おしっこはトイレでできても、うんちはオムツでしてしまう子どもは少なくありません。「どうやったら、うんちもトイレでできるようになるのかな」とお悩みのこともあるでしょう。おしっこはトイレでできても、うんちはオムツでしてしまうのはなぜなのでしょうか。そして、トイレでできるようになるにはどのようなことが必要なのでしょうか。

保育士経験も持つ大阪教育大学の小崎恭弘教授に伺いました。

うんちをトイレでできずにオムツでしてしまう理由

うんちをトイレでできずにオムツでしてしまう理由

うんちをトイレでできないのには、大きく4つの理由が考えられます。

理由1:おしっこよりも、体のコントロールが難しいから

実は、うんちを出すのは、おしっこを出すよりも難しいものです。おしっこは、ある程度タイミングがわかりやすく「出す」だけのシンプルな動作ですが、うんちは「いきむ」「踏ん張る」といった力加減の調整が必要になりますよね。体のコントロールが難しく、子どもにとってはかなりハードルが高くなります。

提供データ

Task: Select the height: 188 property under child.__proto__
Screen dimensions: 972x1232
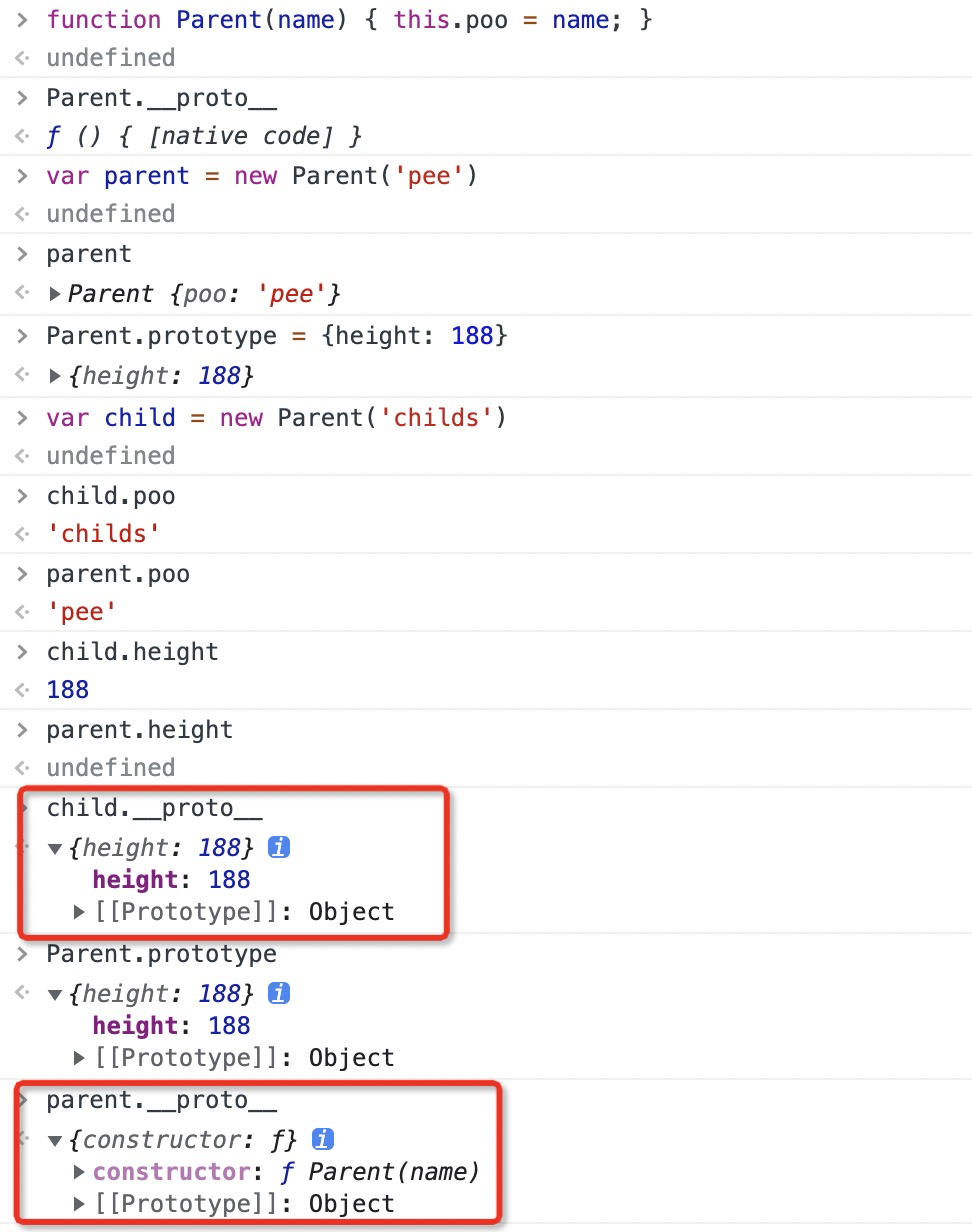Action: (171, 880)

作業内容
**A.** トイレでのうんちに関する文章の内容と、次の(i)〜(iii)が一致するかどうかを判断してください。それぞれ「はい」か「いいえ」で答え、判断の根拠となる文章中の語句をそのまま引用してください。(i) うんちをトイレでできない理由として、大きく4つが考えられる。(ii) おしっこを出すほうが、うんちを出すよりも難しい。(iii) 話を伺った小崎恭弘教授には保育士の経験がある。
**B.** トイレでのうんちに関する文章によると、小崎恭弘教授はどの大学の教授ですか。
**C.** トイレでのうんちに関する文章を、最後の文の後から書き進めてください。
データは、トイレでのうんちに関する文章とは関係がありません。

各作業の結果
**A.**
(i) はい。「うんちをトイレでできないのには、大きく4つの理由が考えられます。」
(ii) いいえ。「実は、うんちを出すのは、おしっこを出すよりも難しいものです。」
(iii) はい。「保育士経験も持つ大阪教育大学の小崎恭弘教授に伺いました。」

**B.** 大阪教育大学です。

**C.**
理由2:トイレという場所が怖くて苦手だから

トイレが怖いと感じる子どもも少なくありません。トイレは、狭くて暗く、静かな空間ですよね。流れる水の音や、換気扇の音が不気味ということもあるでしょう。そんな怖さを感じる場所で、パンツをおろしていきむというのは、大きな不安と抵抗感を覚えるはずです。

理由3:失敗したら恥ずかしいとプレッシャーを感じるから

子どもは3歳ごろになると、恥ずかしいという感情が芽生えるようになります。だからこそ、トイレでうんちをすることにも「もし失敗したら恥ずかしい」と抵抗を覚えることもあるものです。うんちは目に見えやすく、においもするため、成功・失敗がわかりやすいですからね。

また、この時期は周りの友達との違いを意識しだすころです。「友達はトイレでできているのに」とプレッシャーを感じることもあるでしょう。だからこそ、恥ずかしさやプレッシャーを乗り越えて排泄(はいせつ)がうまくいくようになると、自立心が育ち、心の成長につながるのです。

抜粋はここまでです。